Yes, I am home and in reasonably good order. Today I'll be scheduling post-operative followups with both my surgical oncologist and my medical oncologist. The unexpected discovery of new tumors in my thoracic diaphragm and my lesser omentum have significantly complicated the planned course of post-operative treatment. Plus at some point they have take these thirty-two staples out of my belly. I'll comment more on the post-operative issues when I've had more time to think, and when additional data becomes available.
Genetic Sequencing of My Tumor Tissue
The samples went off to the testing lab. Thank you again to everyone who contributed to the Acts of Whimsy fundraiser to make this possible. Thanks to the unexpected findings in surgery, things are probably going to get even more expensive than anticipated, so the overage will go to very good use. Meanwhile, we expect the lab report back around February 10th or so. Now working on getting the interpretation lined up.
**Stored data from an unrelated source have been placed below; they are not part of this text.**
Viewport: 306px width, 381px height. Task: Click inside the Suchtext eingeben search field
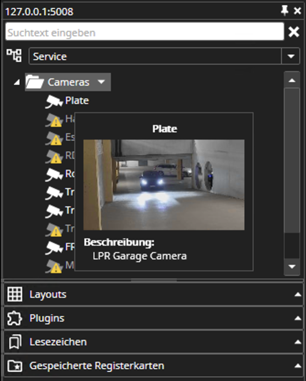137,32
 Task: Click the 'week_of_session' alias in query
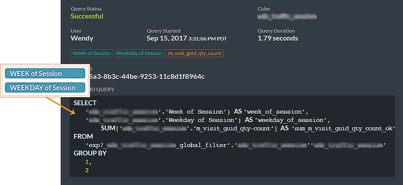pyautogui.click(x=274, y=112)

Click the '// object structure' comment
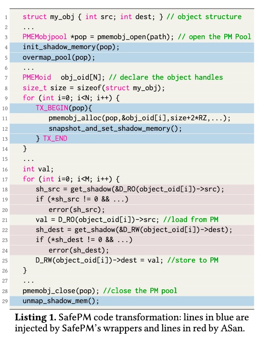coord(204,17)
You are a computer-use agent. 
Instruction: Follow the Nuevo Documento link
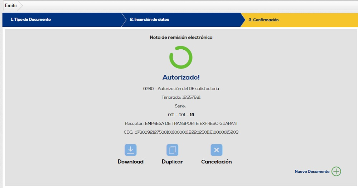click(x=312, y=172)
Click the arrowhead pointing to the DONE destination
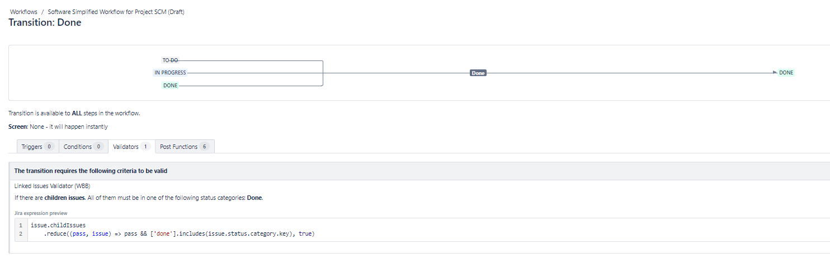Screen dimensions: 830x262 (x=775, y=73)
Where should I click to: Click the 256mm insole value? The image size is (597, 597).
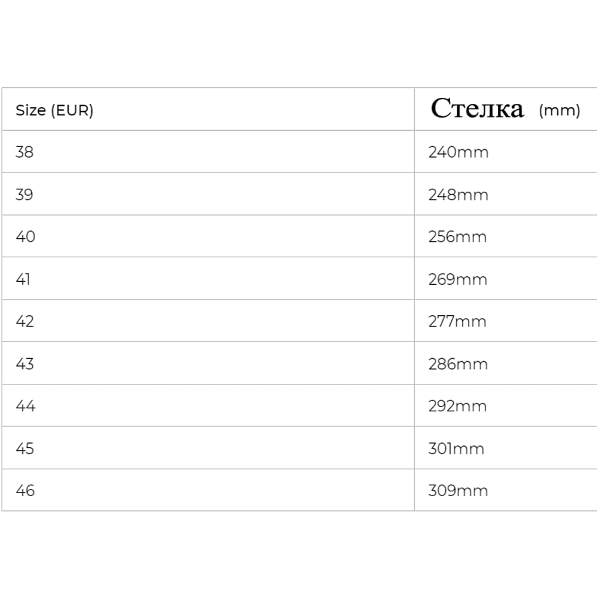click(457, 237)
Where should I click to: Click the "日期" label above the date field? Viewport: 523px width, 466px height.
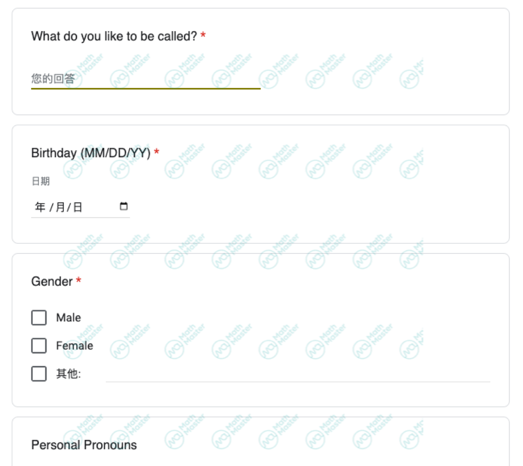tap(40, 182)
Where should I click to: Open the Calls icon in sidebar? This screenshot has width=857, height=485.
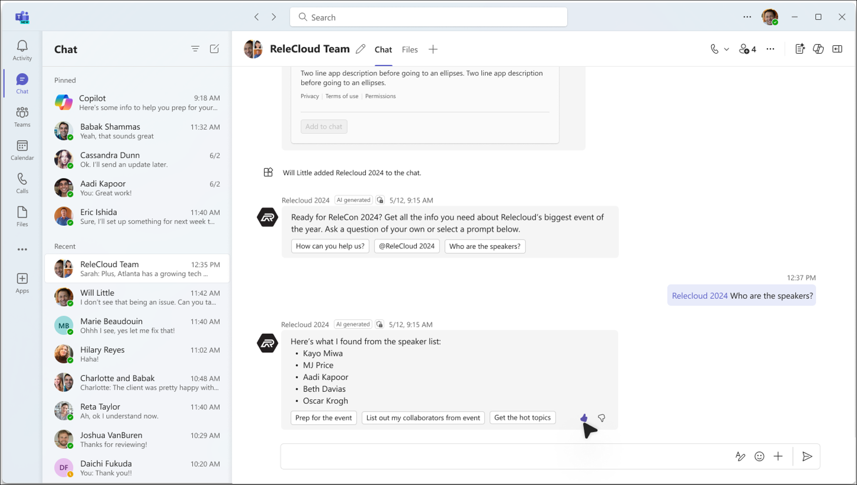point(22,183)
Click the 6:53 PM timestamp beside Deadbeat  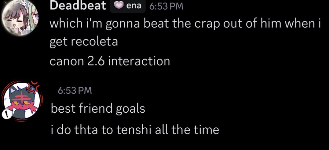(x=166, y=6)
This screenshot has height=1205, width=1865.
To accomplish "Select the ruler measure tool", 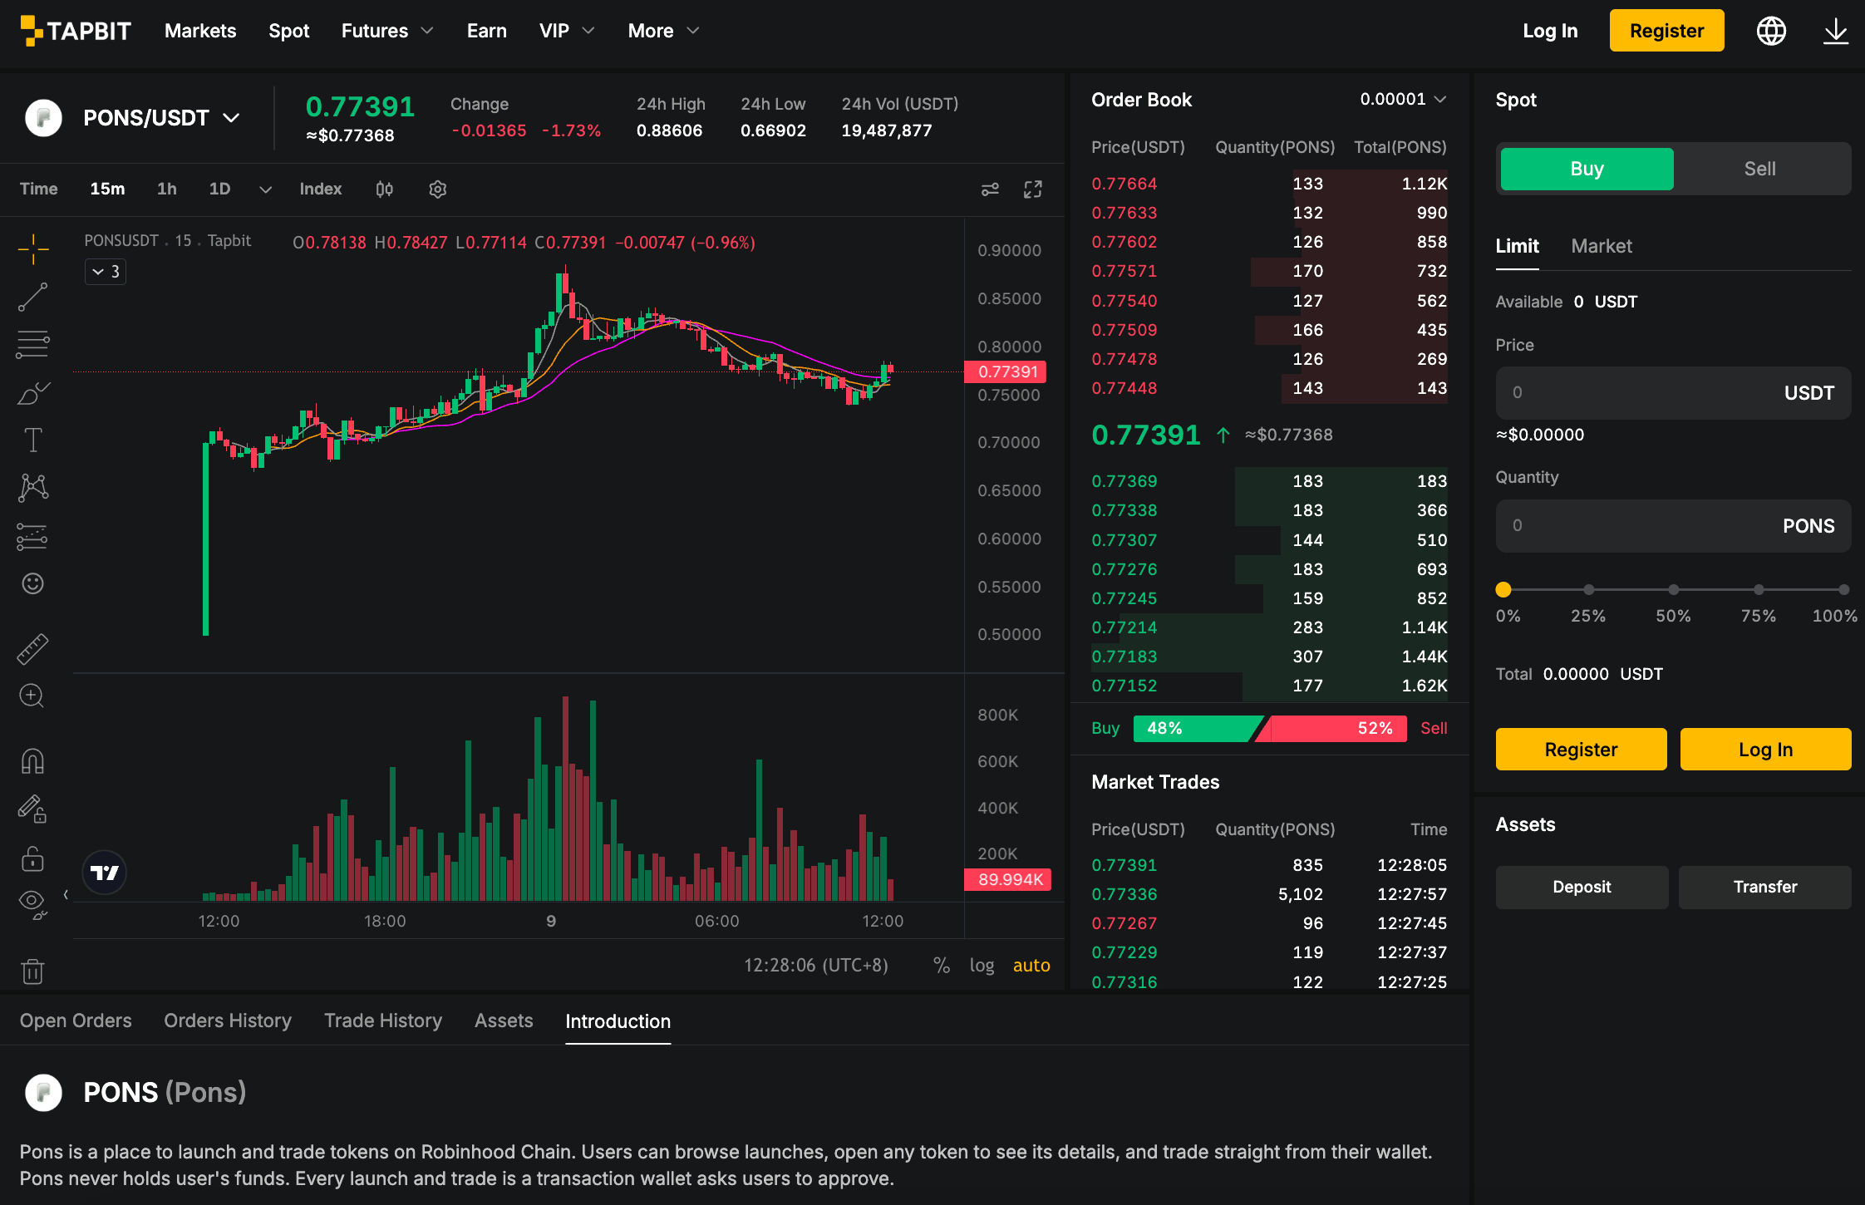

Why the Surgery Went the Way It Did
As I said yesterday, My surgical oncologist's initial comment to me on that was, "What we're supposed to do when we open you up and find unexpected tumors is just close you back up. I knew that wasn't the right answer for you." Several folks wondered about that. Here's what I understand: I think it's because the assumption is that if there's additional undetected metastasis which wasn't accounted for in the surgical plan, disturbing those met tumors without sufficient knowledge of their extent could cause more harm than good. Anyone reading here who's a clinician is invited to correct or expand upon that in comments.
My Own State of Mind
I got nothing. Last Tuesday I went under anesthesia thinking I had three liver tumors and probably a fourth. I came out of anesthesia to be told I had additional tumors in two other sites within my body. All were excised or ablated. I am baffled, unhappy, terrified, hopeful, loved and beloved, afraid, confused and a whole lot of other things, all at once. I have barely begun to sort out my feelings, and we are a ways from having a decent go-forward plan. Everyone around me is working very hard to help me, and each other, cope with this, as we seek to understand.
Why This is So Confusing
Bluntly, I've lived too long. Most people in my cancer cohort are either cured or dead after five years. At four years and ten months of living with Stage IV metastatic colon cancer, I am neither. My disease progression has almost outlived the available clinical data and best practices. This means it's not clear either what to expect next or what to do about it. This also means we're pinning a lot of hope on the genomic sequencing of my tumor tissues. Maybe there are answers yet. In the mean time, I continue to be a walking, talking science experiment. Which at least has its own cool factor, because SCIENCE!
Good Things That Have Happened
While I've been so incapacitated this past week, my author copies of Kalimpura [ Powells | BN ] showed up. The book is officially released this coming Thursday. I also learned that my short story "The Cancer Catechism" has made the preliminary ballot for the Stoker Awards. I think that's a first for me. And the Cthulhu short I wrote right before surgery has been accepted by the requesting market with only minor editorial changes requested. So, go me!
Meanwhile, I am off work all week laying low and recuperating at home. Be well, and I shall essay to do the same.